CORVALLIS, Ore. - Scott Baker, an Oregon State University conservation geneticist and cetacean specialist whose work was featured in the Academy Award-winning documentary, "The Cove," has been named one of four 2011 Pew Fellows in Marine Conservation.

The prestigious Pew Fellowship program provides a three-year stipend to distinguished scientists for conservation projects designed to address critical problems facing the world's oceans. Baker, the associate director of OSU's Marine Mammal Institute, will use the fellowship to study populations of dolphins in the South Pacific.

There have been few studies of dolphins around islands of the South Pacific, thus scientists are unsure how many species there are, whether local populations from different islands are genetically distinct, and how they are faring in relation to their historic abundance.

"What little work that has been done suggests that dolphins show a lot more local fidelity than previously assumed," Baker said. "Although some dolphins are found in large populations in the open ocean, others form much smaller communities attached to individual islands or island chains. One of the goals of our research is to determine whether the distribution of these island populations is influenced by seascape characteristics, and how genetically distinct these different populations might be."

Baker's study will focus on a vast area of the South Pacific stretching from Micronesia in the west to Polynesia in the east, an area roughly the size of the North Atlantic Ocean. The region has some of the largest protected marine areas in the world and Baker's study will help determine if these are sufficient in scale to sustain local dolphin populations.

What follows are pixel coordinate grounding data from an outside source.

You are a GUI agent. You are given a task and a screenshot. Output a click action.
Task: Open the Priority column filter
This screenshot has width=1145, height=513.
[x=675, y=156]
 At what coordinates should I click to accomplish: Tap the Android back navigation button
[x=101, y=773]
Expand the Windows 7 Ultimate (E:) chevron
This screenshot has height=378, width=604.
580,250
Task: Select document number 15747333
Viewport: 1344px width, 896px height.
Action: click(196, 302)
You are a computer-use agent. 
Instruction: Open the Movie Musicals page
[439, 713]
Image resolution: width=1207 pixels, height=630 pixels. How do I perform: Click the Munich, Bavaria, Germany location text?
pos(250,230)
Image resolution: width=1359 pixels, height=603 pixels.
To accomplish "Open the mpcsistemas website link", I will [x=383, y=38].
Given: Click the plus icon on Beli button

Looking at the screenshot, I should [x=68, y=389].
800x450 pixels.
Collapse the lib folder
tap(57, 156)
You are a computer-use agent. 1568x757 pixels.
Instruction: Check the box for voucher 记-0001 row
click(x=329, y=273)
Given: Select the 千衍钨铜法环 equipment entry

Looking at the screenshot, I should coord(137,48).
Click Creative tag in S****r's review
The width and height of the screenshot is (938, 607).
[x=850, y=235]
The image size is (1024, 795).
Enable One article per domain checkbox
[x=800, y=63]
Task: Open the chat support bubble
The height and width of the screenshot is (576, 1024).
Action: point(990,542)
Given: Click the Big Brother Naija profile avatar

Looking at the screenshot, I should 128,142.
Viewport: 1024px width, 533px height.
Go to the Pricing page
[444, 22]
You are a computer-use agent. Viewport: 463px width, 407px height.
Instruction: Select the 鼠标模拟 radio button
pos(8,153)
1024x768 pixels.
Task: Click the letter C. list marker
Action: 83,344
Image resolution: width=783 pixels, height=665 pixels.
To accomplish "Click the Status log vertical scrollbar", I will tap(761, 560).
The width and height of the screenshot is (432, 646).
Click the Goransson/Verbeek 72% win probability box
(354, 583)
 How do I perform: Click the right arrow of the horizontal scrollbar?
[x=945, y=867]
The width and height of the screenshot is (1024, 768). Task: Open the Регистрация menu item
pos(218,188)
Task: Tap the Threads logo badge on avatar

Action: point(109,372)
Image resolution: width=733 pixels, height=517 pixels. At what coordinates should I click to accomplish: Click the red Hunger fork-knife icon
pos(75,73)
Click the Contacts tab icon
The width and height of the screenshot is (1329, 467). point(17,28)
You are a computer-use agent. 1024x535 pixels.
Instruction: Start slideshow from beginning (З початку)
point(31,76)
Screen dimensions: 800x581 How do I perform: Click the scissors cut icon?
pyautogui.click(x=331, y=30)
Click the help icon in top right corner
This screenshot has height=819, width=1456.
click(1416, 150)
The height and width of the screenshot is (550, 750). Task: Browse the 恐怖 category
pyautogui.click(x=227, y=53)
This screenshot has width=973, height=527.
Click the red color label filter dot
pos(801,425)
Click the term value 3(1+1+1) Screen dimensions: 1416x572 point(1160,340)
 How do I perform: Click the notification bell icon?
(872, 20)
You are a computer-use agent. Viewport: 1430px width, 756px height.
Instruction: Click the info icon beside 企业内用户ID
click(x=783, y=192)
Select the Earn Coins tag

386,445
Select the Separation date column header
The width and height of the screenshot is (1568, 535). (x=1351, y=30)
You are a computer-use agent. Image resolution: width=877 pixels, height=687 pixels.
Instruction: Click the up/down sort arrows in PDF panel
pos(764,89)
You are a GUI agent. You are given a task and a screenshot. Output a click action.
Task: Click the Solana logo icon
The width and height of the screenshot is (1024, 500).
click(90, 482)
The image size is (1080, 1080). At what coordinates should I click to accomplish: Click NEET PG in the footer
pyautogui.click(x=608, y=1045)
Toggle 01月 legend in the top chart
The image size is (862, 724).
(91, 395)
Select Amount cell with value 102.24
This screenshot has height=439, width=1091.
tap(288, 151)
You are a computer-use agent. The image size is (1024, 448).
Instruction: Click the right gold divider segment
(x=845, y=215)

"Dr. Baker's project can help guide policy decisions for creating permanent areas, not only to protect dolphins, but other highly migratory creatures as well," said Joshua S. Reichert, managing director of the Pew Environmental Group.

A professor in the Department of Fisheries and Wildlife at OSU, Baker's laboratory is located at the university's Hatfield Marine Science Center in Newport on the central Oregon coast. In his genetic analysis laboratory, he conducts forensic work on the tissues of whales and other cetaceans. Baker has documented the under-reporting of fin whales in Japan, the threat to minke whales of commercial "bycatch" whaling, and the illegal sale of whale meat as sushi in restaurants in Seoul, South Korea, and Los Angeles.

Baker's DNA identification of dolphin meat, potentially tainted with mercury contamination, was prominently featured in "The Cove," where he was seen in a portable genetic laboratory working in a cramped Tokyo hotel room. The provocative film documented the hunting of dolphins in the small Japanese fishing village of Taiji, and the high levels of mercury found in the dolphin meat sold for human consumption.

Baker is also an adjunct professor at the University of Auckland in New Zealand, and supervises graduate students there and at OSU. He chairs the executive committee of the South Pacific Whale Research Consortium, frequently testifies at meetings of the International Whaling Commission, and edits the prominent Journal of Heredity, a publication of the American Genetic Association.

The Pew Fellows Program in Marine Conservation has awarded 120 fellowships to individuals from 31 countries since it began. The program is managed by the Pew Environmental Group in Washington, D.C.